Valesh returned to Washington, where she and Herbert Browne of the New York Journal started a syndicated political newsletter. Valesh performed public-relations work and ghostwriting for political figures. She would later say it was the most enjoyable time of her life. She attended receptions and sessions of Congress and wrote a syndicated column. In 1900 she was a member of the Democratic National Committee and advised William Jennings Bryan on labor issues.

It was in December 1900 that Valesh took a permanent position with Gompers. As the third highest paid member of the AFL national staff, at $16 per week, her title was that of general organizer. She also edited Gompers' The American Federationalist, yet her name did not appear anywhere in the magazine, even though she wrote everything except Gompers' editorials. The publication reflected the conservative philosophy of both Gompers and Valesh. Arguing that it would weaken the moral fiber of the American people, the AFL opposed child labor, immigration, social insurance, unemployment, old-age assistance, and welfare programs. To legitimize labor as a political force, Gompers formed the National Civic Foundation to separate the moderate AFL from socialists and corporatists. Valesh directed the NCF women's auxiliary.

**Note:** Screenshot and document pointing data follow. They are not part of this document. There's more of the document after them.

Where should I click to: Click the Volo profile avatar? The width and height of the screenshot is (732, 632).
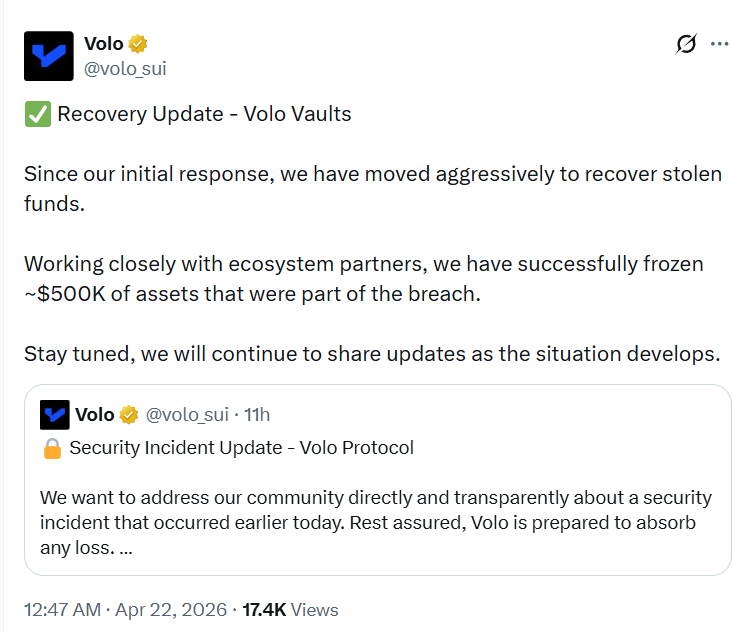(x=48, y=56)
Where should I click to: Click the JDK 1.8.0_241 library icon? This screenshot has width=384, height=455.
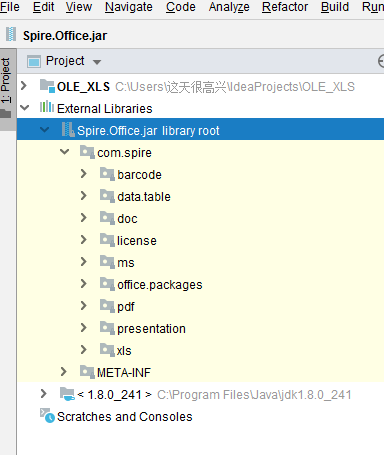[x=67, y=394]
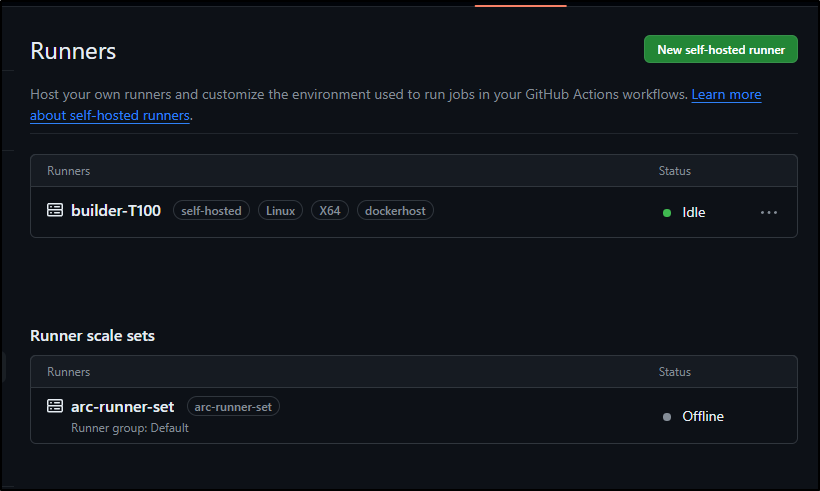Click the Offline status text
The image size is (820, 491).
point(703,416)
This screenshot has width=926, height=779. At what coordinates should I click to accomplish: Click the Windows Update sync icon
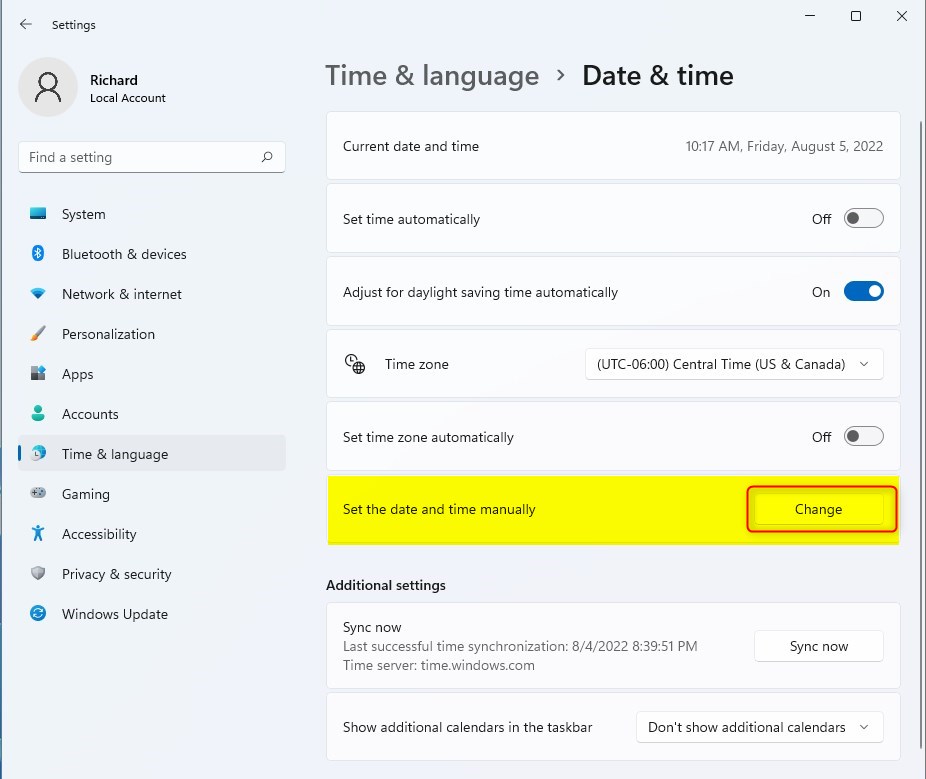[38, 614]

Valesh presented herself as a working class woman, but lived the upper class life, for example, in 1908 she spoke before the elite Colony Club of New York City. Her goal was to have the wives and daughters of factory owners and financiers go into the factories and see the working conditions for themselves. Valesh steered the elite women to change their focus from charity for paupers to reform for labor. The NCF had a woman's committee based out of the Colony Club, where with Valesh's help, the Belmont, Morgan, and Harriman women took up reform issues. Associating with the elite women, Valesh gained a sense of her worth and became more assertive.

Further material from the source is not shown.